JACKSON, Miss. – Ever gone grocery shopping and looked at the nutrition label on the back and didn’t understand any of it? Or maybe you saw the nutrition label and saw the calorie intake, but thought it wasn’t that bad because you couldn’t find or see the font telling you the amount of servings in that bag.

Michelle Obama wants to change that with her Lets Move! campaign and announced yesterday that the U.S. Food and Drug Administration proposed revamping the food labels on the products you buy. The goal is to make food labels easier to read and understand for the everyday shopper.

Hamburg, Secretary of Health and Human Services Kathleen Sebelius and First Lady Michelle Obama presented the new label Feb. 27 at the White House.

“Our guiding principle here is very simple: that you as a parent and a consumer should be able to walk into your local grocery store, pick up an item off the shelf and be able to tell whether it’s good for your family,” Obama said. “So this is a big deal, and it’s going to make a big difference for families all across this country.”
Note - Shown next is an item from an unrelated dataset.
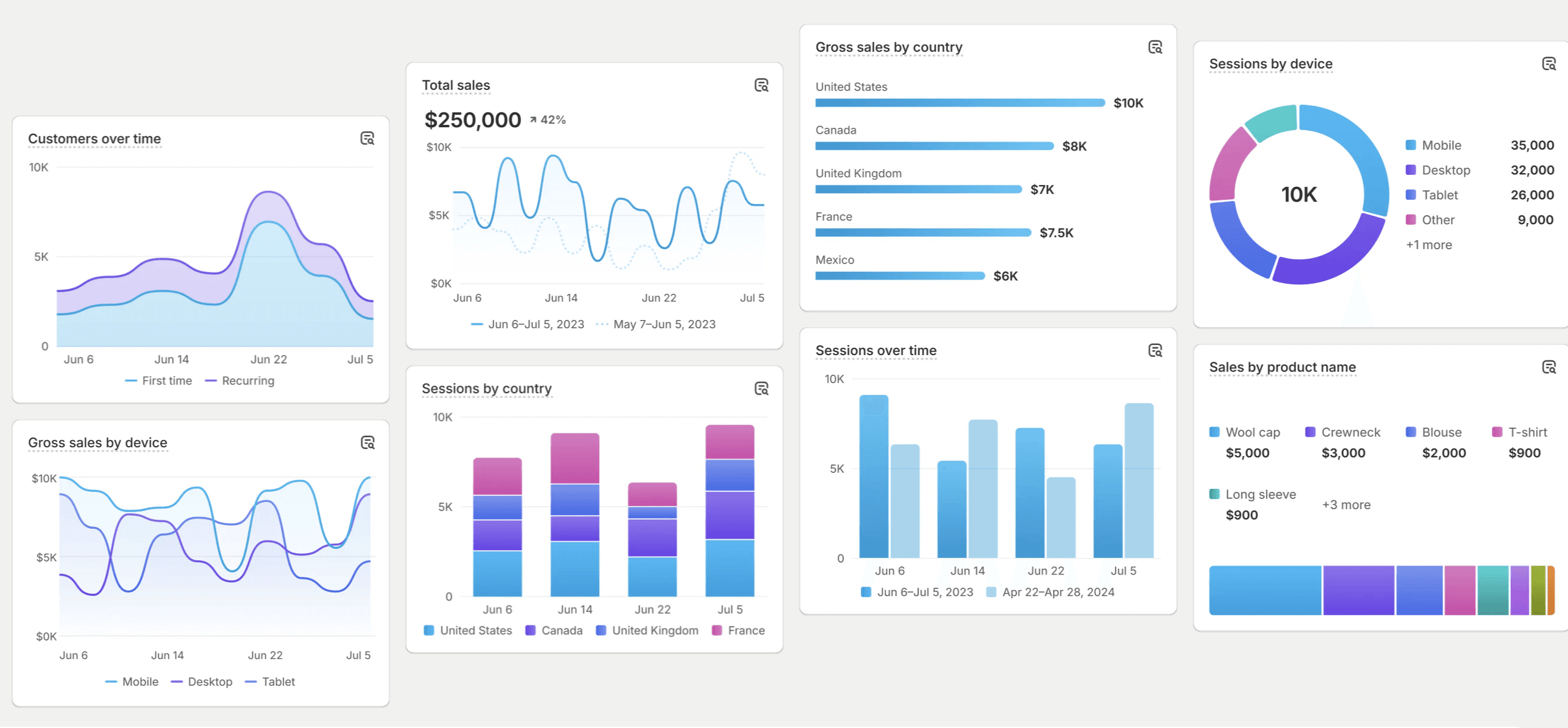Open report icon on Sessions by device card

pyautogui.click(x=1548, y=63)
If changes are approved some changes you would see would be:

  • Calorie information will be in larger print, making it easier to read.
  • Food labels will still show the amounts and types of fat in products, but “Calories from Fat” will be removed.
  • Products will now be required to list sugars added to their product. The new labels will show naturally occurring food sugars and added sugars.
  • Serving sizes will be based on how much food a person actually consumes in one sitting, on average. As a result, certain packages of food will now be labeled as a single serving, with the appropriate nutritional information. Dual column labels will indicate both “per serving” and “per package” calorie and nutrition information for larger packages.
  • Vitamins A and C will no longer be required for food labels, but vitamin D and potassium information is now mandatory. Vitamin D plays a vital role in bone health and potassium lowers blood pressure; some American populations are lacking in these nutrients.
  • The FDA will be lowering the daily recommended intake for sodium, and revising the daily recommended values for dietary fiber and Vitamin D as well.

Mississippi has done many projects and passed multiple bills trying to make it a healthier state and lose the reputation of being the most obese state. This could be one more step to a healthier Mississippi.